A exposição, que é inaugurada nesta quinta-feira no Museu da Marioneta, resulta de uma parceria do Monstra - Festival de Animação de Lisboa com a Mackinnon & Saunders, a reputada empresa britânica de desenvolvimento de personagens para marionetas stop motion, que trabalha com Tim Burton há mais de 20 anos. "Esta é uma ideia que já anda na nossa cabeça há uns quatro anos", explica Fernando Galrito, o diretor da Monstra. "Queríamos não só mostrar as marionetas do universo de Tim Burton mas também enquadrá-las num espaço cenográfico, para que os 'atores' se sentissem próximas do seu ambiente de trabalho, que é o set de filmagem. E, depois, queríamos também mostrar como estas marionetas são por dentro e como funcionam, desvendar um pouco daquilo que não se vê no ecrã."

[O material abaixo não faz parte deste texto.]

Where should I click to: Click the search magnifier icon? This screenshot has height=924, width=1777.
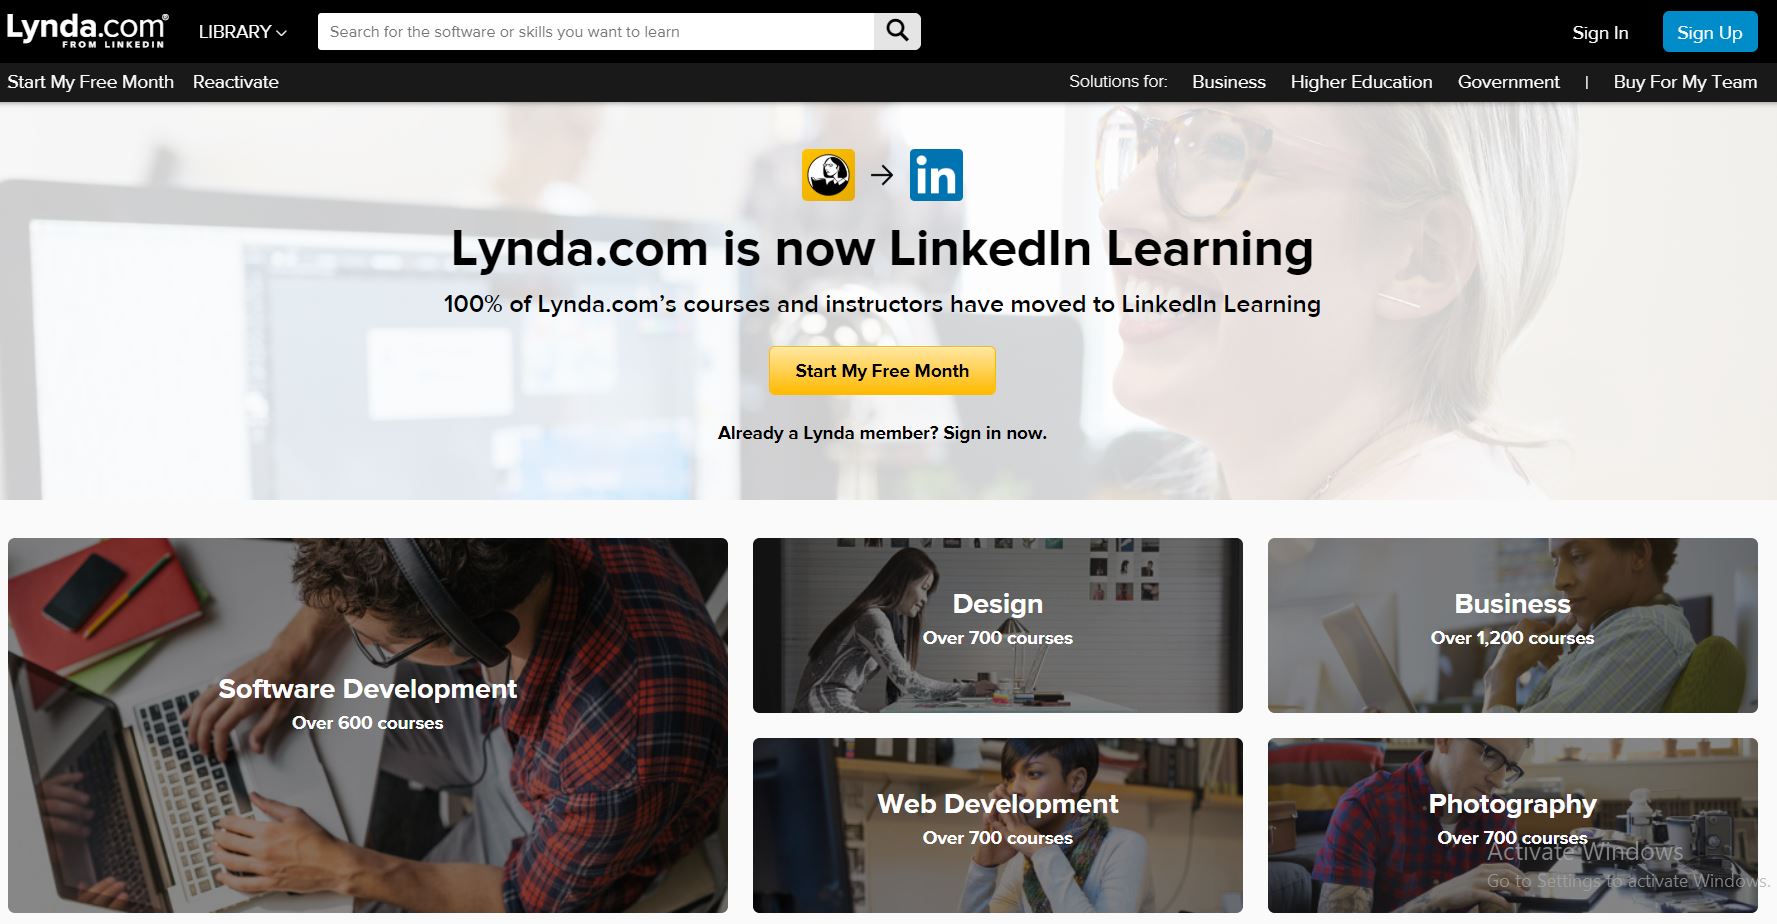(x=897, y=31)
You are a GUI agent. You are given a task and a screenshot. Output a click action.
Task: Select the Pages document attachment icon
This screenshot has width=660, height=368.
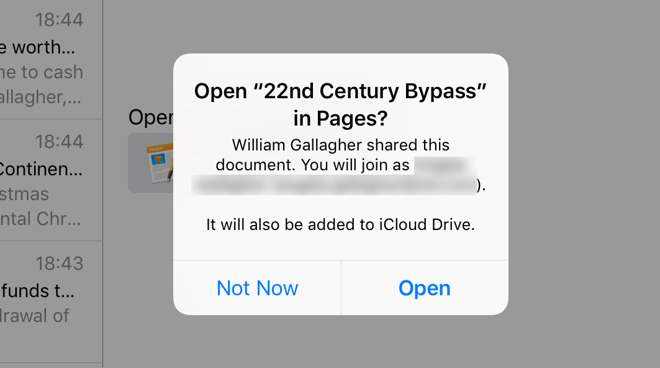tap(160, 163)
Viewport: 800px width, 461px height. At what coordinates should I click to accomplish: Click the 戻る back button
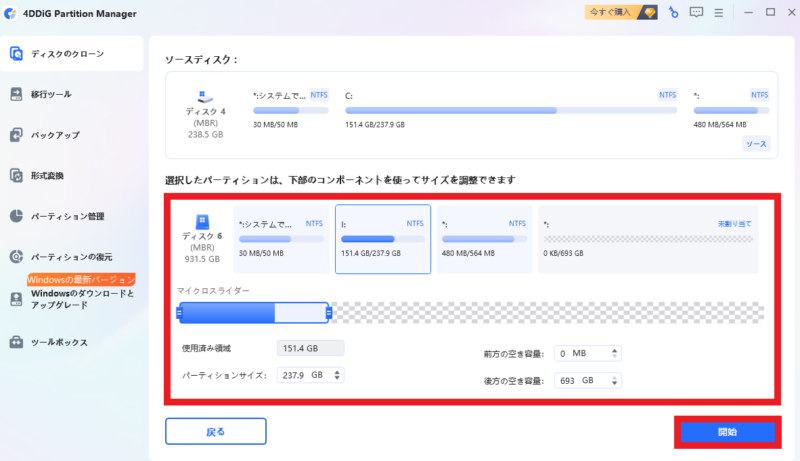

Argumentista e realizador, Tim Burton sempre foi apaixonado pela animação stop motion e foi precisamente por aí que começou a sua carreira: depois de se ter formado em animação, esteve a estagiar na Disney, onde realizou o seu primeiro filme de animação, Vincent (1982). Mas só depois de realizar Batman, Eduardo Mãos de Tesoura ou Ed Wood, com atores reais, é que voltou à animação: foi ele que escreveu e produziu O Estranho Mundo de Jack (1992) e ainda produziu James e o Pêssego Gigante (1996).

Isto tudo enquanto imaginava um filme em que extraterrestres invadiam a Terra: a ideia original de Marte Ataca! (1996) era que os extraterrestres fossem marionetas que contracenavam com os terrestres-atores. Essa ideia acabou por ser abandonada, mas as marionetas chegaram a ser desenvolvidas pela Mackinnon & Saunders e algumas delas estão nesta exposição. O sonho de realizar um filme totalmente em stop motion concretizou-se apenas em 2005, com A Noiva Cadáver, a que se seguiu, mais tarde, Frankenweenie (2012) - e são desses dois filmes a maioria dos objetos que estão em Lisboa.

Um trabalho de pormenor e muita paciência

Tudo começa quase sempre com os esboços de Tim Burton. Noutras vezes, o realizador não desenha, mas descreve, entusiasmado, as personagens que imaginou na sua cabeça. A tarefa da Mackinnon & Saunders é transformar essas figuras sonhadas em marionetas de carne e osso, que é como quem diz de metal e silicone, látex e tecido.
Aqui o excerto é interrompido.